To meet this expectation, hospitals need a comprehensive plan with clear procedures, documentation standards, and evaluation processes to guide how language services are delivered and monitored.

For example, informed consent and discharge planning cannot be completed effectively if documents and discussions are not provided in the patient’s preferred language.

Effective language access empowers patients to participate fully in their care and helps clinicians practice while understanding each patient’s background, values, and preferences.

An Example of This Shift in Practice

Florida-based Lee Health exemplifies the shift toward communication as a safety and quality standard. The system wanted more than regulatory compliance from its language access program — it sought measurable improvements in safety, experience, and outcomes.

“We’re not checking a box or doing this because of regulatory requirements,” said Selynto Anderson, Chief Community Health and Impact Officer at Lee Health, in our analysis of the system’s approach to communication and safety.

“We truly want to create an exceptional experience for everyone who comes in contact with Lee Health, whether you’re a patient or a team member.”

To achieve that, Lee Health embedded qualified interpreters directly into its clinical workflows, combining bilingual staff with on-demand video remote interpreting (VRI) to ensure real-time access across their facilities. The system also began stratifying its operational scorecard by language, tracking readmission rates, discharge comprehension, and prescription understanding to identify where language barriers might affect outcomes.

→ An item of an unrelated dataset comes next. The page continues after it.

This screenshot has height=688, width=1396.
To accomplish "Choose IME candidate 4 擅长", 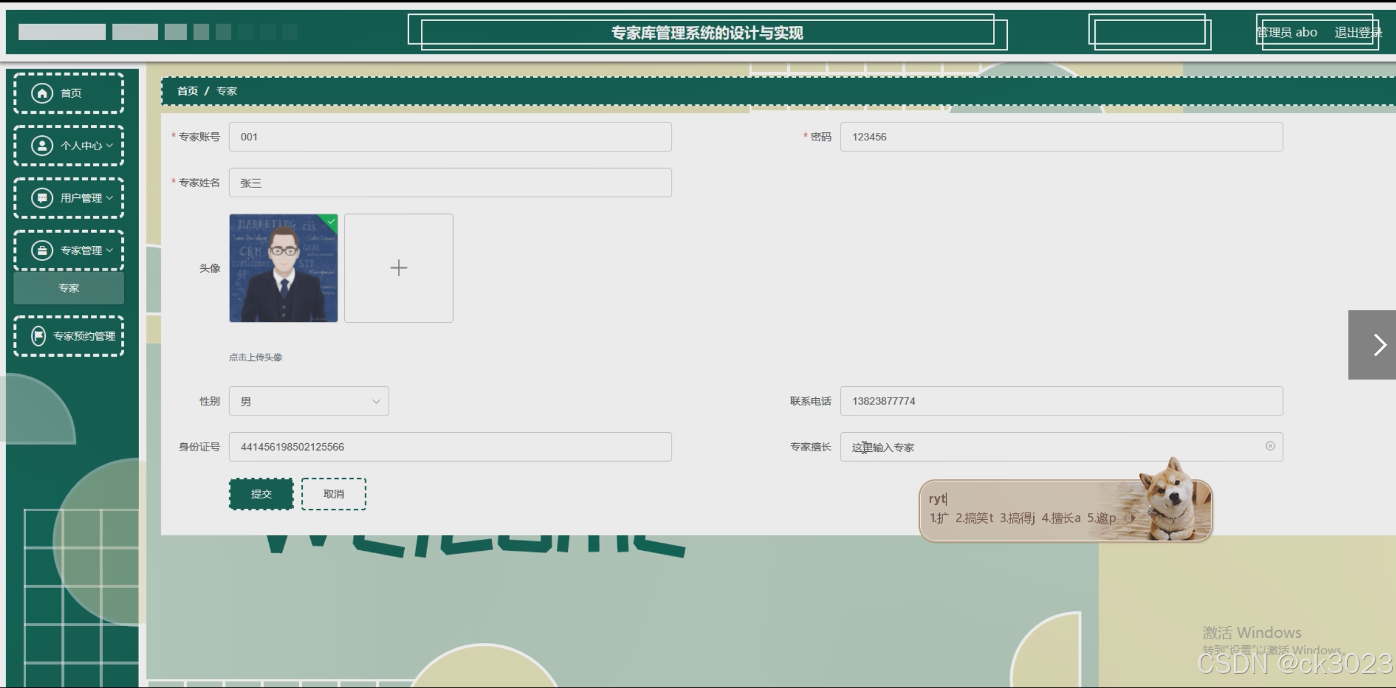I will tap(1060, 518).
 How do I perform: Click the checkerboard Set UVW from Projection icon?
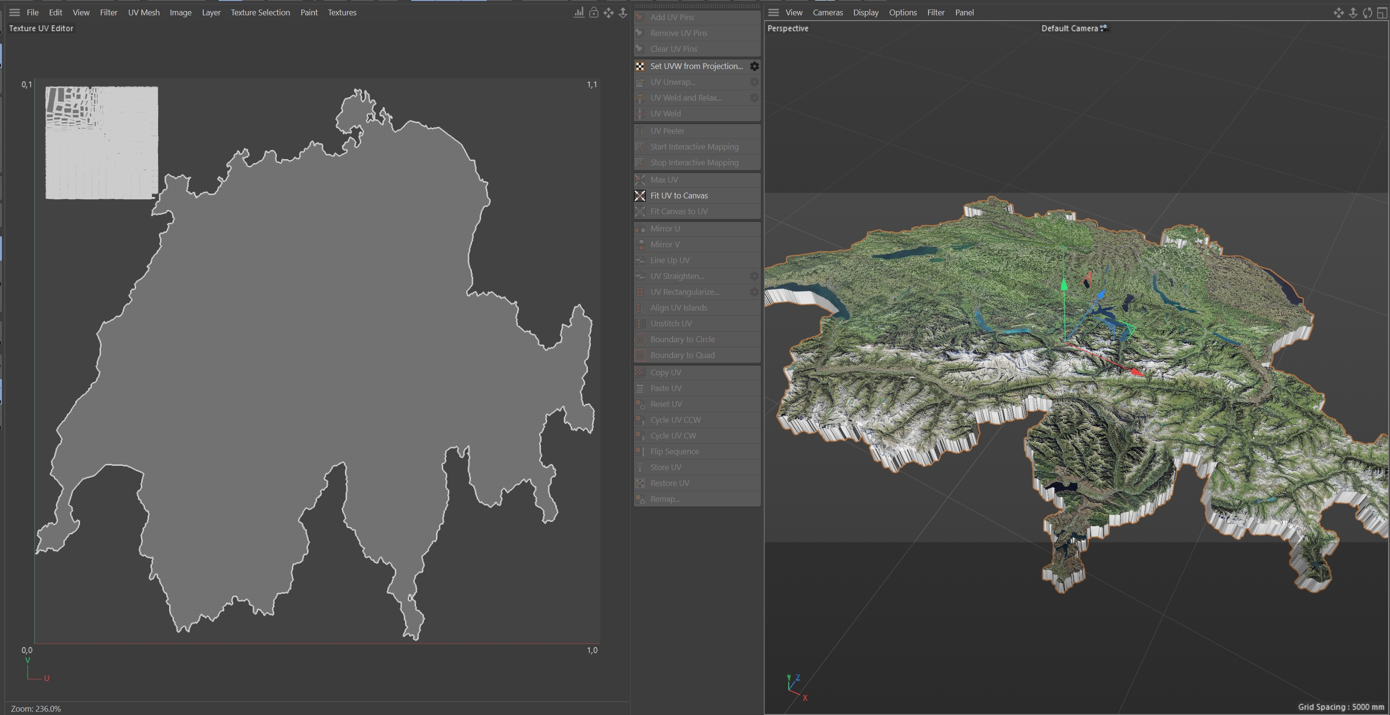pyautogui.click(x=640, y=66)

“When we looked at things such as length of stay, readmissions, or even our quality and safety work, we saw positive improvements in all of those areas,” Anderson noted. “Language services were a huge piece of that.”

That data-driven approach mirrors the Joint Commission’s 2026 Goals 4 and 7 — emphasizing equity, communication safety, and informed care.

How Can a System be Ready for 2026 and Beyond

The Joint Commission’s 2026 framework sends a clear message: communication isn’t just part of the patient experience; it’s part of patient safety.

Hospitals can position themselves for success by:

1. Embedding language access within care delivery
2. Prioritizing interpretation quality and accountability
3. Using language data for continuous improvement
4. Building reliable language infrastructure
5. Staying adaptive to evolving best practices
6. Contributing to shared learning by supporting and sharing research

Hospitals that treat language access as a checkbox will fall short of the new standards. Those that embrace partnership will lead. Because when every patient can understand and be understood, outcomes improve, risks drop, and trust grows.

Research supports how imperative it is: patients with limited English proficiency (LEP) who receive care from professional interpreters have fewer misunderstandings, better treatment adherence, and are 40% less likely to experience serious adverse events than those relying on untrained interpreters or family members.

Compliance may start the conversation, but partnership is what sustains it. In 2026, that difference will define who’s ready for the next generation of care.

About the Author

Tatiana González-Cestari, PhD, CHI-Spanish has 23 years of combined experience as a pharmacist, pharmacologist, researcher, professor, leader, and remote interpreter. She serves as the Director of Language Service Advocacy at Equiti where she focuses on hospitals’ language access best practices and impact on quality, compliance, and financial metrics. Tatiana is part of the NCIHC Policy, Education and Research committee; the SAFE AI Taskforce; and co-author of The Remote Interpreter textbook.